Faustpfand Kinoeinnahmen

Die Cyber-Terroristen haben nämlich etwas in der Hand. Dabei geht es noch nicht einmal in erster Linie um deren Drohung an die Produzenten und Regisseure, politisch keine Grenzen zu überschreiten. Es geht ums Geld. Die global agierenden US-Film-Konzerne und der japanische Sony-Konzern, der inzwischen ein fester Bestandteil Hollywoods ist, sind auf die weltweiten Einspielergebnisse ihrer Produkte unbedingt angewiesen. Wenn die Internet-Terroristen nun mit solchen Attentaten drohen wie beim aktuellen Fall, dann haben sie in Zukunft leichtes Spiel. Denn es muss ja nicht bei leeren Drohungen bleiben. Und die Konzerne werden immer erst darauf schauen, ob der Verlust existenzbedrohend ist. "The Interview" war - nach Hollywood-Maßstäben - eher ein kleiner Film. Wenn etwas passiert wäre, dann hätte jedoch das Milliardengeschäft Kino gerade über die Festtage Schaden erleiden können. Dabei geht es um vielmehr als 42 Millionen Dollar.

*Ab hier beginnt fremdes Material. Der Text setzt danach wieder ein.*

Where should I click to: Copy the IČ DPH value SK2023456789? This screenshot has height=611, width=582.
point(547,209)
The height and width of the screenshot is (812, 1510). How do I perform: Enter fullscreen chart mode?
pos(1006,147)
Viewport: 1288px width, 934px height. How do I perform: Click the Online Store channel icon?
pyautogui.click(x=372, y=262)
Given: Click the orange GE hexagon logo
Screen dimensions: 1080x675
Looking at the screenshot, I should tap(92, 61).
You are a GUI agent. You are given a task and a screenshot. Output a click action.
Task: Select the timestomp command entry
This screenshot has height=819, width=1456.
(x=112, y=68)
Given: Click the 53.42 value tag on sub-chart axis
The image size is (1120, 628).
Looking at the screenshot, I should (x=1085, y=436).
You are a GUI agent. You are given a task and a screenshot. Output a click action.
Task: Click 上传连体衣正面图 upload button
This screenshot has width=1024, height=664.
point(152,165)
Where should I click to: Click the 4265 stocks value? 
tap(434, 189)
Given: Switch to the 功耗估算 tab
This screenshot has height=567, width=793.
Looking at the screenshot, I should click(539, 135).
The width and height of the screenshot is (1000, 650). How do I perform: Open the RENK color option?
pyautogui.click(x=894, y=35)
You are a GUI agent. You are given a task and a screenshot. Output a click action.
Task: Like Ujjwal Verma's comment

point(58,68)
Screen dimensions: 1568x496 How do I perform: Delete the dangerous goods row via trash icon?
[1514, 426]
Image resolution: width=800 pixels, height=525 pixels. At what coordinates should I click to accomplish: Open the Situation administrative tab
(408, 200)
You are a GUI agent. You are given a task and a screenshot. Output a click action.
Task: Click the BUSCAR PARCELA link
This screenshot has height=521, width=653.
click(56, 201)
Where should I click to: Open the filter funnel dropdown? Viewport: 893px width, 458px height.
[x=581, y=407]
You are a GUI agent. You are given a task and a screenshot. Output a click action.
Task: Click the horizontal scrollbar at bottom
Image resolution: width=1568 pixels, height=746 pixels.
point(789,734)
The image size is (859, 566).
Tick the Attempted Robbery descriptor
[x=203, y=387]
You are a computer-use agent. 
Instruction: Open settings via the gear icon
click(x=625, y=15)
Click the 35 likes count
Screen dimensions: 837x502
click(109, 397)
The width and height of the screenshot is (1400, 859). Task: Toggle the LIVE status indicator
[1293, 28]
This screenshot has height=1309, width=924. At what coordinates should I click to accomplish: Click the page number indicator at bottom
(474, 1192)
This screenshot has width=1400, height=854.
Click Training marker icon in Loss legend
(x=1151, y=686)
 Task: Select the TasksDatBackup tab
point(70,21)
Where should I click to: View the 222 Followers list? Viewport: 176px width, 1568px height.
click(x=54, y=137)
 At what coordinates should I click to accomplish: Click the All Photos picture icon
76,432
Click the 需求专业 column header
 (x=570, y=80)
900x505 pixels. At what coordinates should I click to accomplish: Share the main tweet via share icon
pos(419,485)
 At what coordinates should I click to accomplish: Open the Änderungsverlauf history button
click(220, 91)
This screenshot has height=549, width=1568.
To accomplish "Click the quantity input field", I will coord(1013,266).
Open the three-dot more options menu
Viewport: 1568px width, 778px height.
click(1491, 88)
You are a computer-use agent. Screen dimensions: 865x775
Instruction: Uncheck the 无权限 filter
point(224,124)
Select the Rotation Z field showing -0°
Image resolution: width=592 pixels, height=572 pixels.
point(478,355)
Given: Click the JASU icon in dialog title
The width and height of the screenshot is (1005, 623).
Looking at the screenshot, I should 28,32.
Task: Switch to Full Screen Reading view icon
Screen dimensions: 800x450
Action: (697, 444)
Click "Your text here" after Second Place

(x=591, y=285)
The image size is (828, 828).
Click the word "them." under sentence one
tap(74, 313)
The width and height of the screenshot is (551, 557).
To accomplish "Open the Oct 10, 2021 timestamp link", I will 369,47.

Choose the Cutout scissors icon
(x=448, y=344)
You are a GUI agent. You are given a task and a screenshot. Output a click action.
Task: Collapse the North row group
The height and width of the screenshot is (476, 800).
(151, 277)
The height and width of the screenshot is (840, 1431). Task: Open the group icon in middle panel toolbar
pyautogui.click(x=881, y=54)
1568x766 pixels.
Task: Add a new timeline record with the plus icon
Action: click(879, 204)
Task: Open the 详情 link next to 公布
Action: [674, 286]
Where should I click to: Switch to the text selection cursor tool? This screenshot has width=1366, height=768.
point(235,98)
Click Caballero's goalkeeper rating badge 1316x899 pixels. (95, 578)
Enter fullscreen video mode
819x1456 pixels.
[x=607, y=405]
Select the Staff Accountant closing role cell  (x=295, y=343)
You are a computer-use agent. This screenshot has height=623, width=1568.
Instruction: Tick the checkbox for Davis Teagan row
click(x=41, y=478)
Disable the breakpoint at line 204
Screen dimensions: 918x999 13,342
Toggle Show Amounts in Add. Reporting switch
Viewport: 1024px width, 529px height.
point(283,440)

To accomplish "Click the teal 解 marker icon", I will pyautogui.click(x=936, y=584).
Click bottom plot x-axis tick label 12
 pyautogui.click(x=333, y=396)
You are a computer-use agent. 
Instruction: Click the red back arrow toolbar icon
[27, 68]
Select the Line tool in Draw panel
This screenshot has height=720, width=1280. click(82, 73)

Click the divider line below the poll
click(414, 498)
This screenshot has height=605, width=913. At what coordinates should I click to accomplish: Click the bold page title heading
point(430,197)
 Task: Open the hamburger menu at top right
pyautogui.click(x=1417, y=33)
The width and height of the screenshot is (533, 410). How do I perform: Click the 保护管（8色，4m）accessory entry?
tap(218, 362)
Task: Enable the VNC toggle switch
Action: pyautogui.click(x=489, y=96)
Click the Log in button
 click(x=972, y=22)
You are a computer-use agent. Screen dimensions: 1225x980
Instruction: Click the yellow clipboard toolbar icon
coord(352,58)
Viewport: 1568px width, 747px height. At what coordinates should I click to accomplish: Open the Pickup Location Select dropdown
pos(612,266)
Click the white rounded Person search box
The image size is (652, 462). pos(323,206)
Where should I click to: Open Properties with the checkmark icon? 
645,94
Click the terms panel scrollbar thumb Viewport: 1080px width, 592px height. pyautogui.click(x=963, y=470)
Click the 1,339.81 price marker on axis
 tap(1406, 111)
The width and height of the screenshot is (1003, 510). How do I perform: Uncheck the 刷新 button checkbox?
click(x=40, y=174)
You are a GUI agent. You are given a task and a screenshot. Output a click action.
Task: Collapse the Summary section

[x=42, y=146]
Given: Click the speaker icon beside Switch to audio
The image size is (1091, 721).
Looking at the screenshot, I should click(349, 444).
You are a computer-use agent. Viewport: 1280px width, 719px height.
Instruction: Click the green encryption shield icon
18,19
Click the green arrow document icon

Was lehrt uns das? Zum einen die große Verletzlichkeit global agierender Konzerne, die im Bereich der Kultur besonders beim Kino deutlich wird. Und - wieder einmal - die dunkle Seite des Netzes und ihrer kriminellen Aktivisten. Der Fall "The Interview" wird nicht der letzte derartige sein.